If you have some old gold jewelry you've been hoarding in anticipation of rising gold prices, or if you recently inherited some gold items you don't plan to use, you may be wondering whether the recent rise in the per-ounce price of gold is here to stay. Selling your gold, even scrap gold, during a time of high prices can be a lucrative investment -- however, there are some arguments in favor of waiting even longer to sell. Read on to learn more about some factors you'll want to consider when liquidating your gold supply, as well as some situations in which investing in gold at a high price point could prove valuable.
What should you consider when deciding whether to sell scrap gold?
With "we buy gold" storefronts popping up in every city and some companies even offering mail-in exchanges of gold and silver jewelry, it can be hard to know where to begin when it comes to selling your scrap gold.
First, it's important to know how your gold is used (and how the various gold-exchange businesses operate). Because gold is "infinitely recyclable," never returning to the ground once it has originally been mined, even the trace amounts of gold present on old jewelry or coins can hold value. Gold is also one of the softer metals in its pure state, making it easier to recycle than some other non-ferrous metals that require a high melting point.
When gold is sold to a storefront or mail-in retailer, it is sent off to a refinery, where it is melted down and purified. The refinery will then return this gold to the retailer or sell it to a manufacturer, giving the retailer a cut of this profit. Because the refining process can take some time, these stores will generally weigh your jewelry on the spot and estimate how much pure gold it contains, then offer you a purchase price based on the current per-ounce value of gold. If you disagree with this price (or the amount of gold estimated to be in your jewelry) you can contest the appraisal or simply seek out another store.
The question of when to sell your gold largely depends on your age, finances, and future plans. Because compound interest works in your favor during your younger years, selling this gold at the beginning of your career and socking the proceeds into a mutual fund can yield huge dividends. On the other hand, if you're later in your career with a shaky job situation and not enough saved for retirement, keeping this gold "illiquid" and selling it when you truly need the money may be a better idea.
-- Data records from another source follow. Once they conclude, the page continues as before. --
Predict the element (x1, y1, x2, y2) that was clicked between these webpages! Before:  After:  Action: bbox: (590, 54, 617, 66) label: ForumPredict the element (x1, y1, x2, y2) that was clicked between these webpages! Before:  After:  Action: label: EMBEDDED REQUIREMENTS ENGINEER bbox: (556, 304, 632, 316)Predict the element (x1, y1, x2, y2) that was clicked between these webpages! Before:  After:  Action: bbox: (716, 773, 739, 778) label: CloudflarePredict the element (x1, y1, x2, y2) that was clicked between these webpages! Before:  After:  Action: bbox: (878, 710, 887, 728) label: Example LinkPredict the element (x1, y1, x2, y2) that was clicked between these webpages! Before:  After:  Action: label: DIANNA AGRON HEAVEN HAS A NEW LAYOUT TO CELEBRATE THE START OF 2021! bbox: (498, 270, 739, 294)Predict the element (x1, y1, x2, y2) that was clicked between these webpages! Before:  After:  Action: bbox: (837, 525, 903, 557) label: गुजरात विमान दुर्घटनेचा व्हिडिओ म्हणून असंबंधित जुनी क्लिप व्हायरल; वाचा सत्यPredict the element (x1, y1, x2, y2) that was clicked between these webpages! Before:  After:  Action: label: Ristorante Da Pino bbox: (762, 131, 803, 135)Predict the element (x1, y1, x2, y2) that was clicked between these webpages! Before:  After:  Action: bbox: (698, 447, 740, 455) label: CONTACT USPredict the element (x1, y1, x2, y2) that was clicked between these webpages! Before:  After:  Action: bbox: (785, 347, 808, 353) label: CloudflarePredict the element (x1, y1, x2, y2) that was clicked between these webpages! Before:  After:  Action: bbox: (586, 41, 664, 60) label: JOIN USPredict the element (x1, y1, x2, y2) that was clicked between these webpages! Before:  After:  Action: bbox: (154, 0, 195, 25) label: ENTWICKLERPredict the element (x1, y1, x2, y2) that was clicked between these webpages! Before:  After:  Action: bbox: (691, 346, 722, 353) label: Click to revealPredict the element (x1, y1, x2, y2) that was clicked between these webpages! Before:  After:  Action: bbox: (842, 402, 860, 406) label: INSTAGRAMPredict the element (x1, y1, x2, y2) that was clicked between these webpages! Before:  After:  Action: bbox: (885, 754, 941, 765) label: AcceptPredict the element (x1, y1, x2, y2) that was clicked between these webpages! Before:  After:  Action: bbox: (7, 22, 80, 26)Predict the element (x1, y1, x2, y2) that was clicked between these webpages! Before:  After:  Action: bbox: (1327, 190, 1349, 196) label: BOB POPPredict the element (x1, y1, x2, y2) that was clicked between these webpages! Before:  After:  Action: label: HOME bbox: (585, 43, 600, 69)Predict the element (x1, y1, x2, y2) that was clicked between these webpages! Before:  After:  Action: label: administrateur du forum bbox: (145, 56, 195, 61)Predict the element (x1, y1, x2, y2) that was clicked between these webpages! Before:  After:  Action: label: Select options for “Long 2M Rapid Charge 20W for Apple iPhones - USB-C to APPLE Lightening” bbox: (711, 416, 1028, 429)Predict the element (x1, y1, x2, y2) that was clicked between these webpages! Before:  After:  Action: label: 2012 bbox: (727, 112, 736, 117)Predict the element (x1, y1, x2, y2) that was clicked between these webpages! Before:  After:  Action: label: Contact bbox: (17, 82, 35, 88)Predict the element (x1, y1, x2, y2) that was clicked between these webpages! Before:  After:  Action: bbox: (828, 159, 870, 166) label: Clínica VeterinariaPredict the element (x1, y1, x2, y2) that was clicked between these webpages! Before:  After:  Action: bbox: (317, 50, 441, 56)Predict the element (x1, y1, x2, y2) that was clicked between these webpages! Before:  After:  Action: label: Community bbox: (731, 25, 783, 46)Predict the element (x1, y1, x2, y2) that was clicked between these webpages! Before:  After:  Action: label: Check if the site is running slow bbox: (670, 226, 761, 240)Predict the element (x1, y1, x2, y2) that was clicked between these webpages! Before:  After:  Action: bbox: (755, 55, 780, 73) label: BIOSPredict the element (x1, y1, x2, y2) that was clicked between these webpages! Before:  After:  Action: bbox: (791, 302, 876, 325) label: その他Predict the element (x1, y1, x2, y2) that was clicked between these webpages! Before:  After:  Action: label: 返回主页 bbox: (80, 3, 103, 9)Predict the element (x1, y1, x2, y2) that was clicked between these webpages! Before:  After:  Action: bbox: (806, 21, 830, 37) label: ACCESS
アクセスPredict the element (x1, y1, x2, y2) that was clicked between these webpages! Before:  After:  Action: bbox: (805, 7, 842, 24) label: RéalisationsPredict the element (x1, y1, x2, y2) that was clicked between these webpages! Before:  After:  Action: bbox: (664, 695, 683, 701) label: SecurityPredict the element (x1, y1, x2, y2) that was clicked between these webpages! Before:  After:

Is investing in gold bullion or stocks during a time of high prices ever wise?
Once you've decided that selling your old gold jewelry or other scrap gold is a wise decision at this point in time, you may be a bit discouraged to no longer have gold in your portfolio -- even in scrap form. However, purchasing gold bullion or coins at record high prices is often a recipe for a bad investment unless prices continue to skyrocket for years.
However, those who want to capitalize on rising gold prices without putting their own assets at risk when gold prices drop may want to investigate gold options. Unlike a stock, bond, or exchange-traded fund (ETF) that tracks the price of a commodity or company, an option simply gives you the choice to buy a specified number of shares at a certain price in the future. Options can be useful for "bubble" commodities that may be headed for a downward slide soon, as they allow you the flexibility to buy at a lower price if the slide has already begun or hang on and wait for prices to drop further without risking your capital.
Purchasing gold options can often be a good hedge against volatile prices by allowing you to "lock in" the ability to purchase shares of gold stocks (or even physical gold itself) at a lower price in the future, without forcing you to buy these shares if prices remain high through the end of your option period.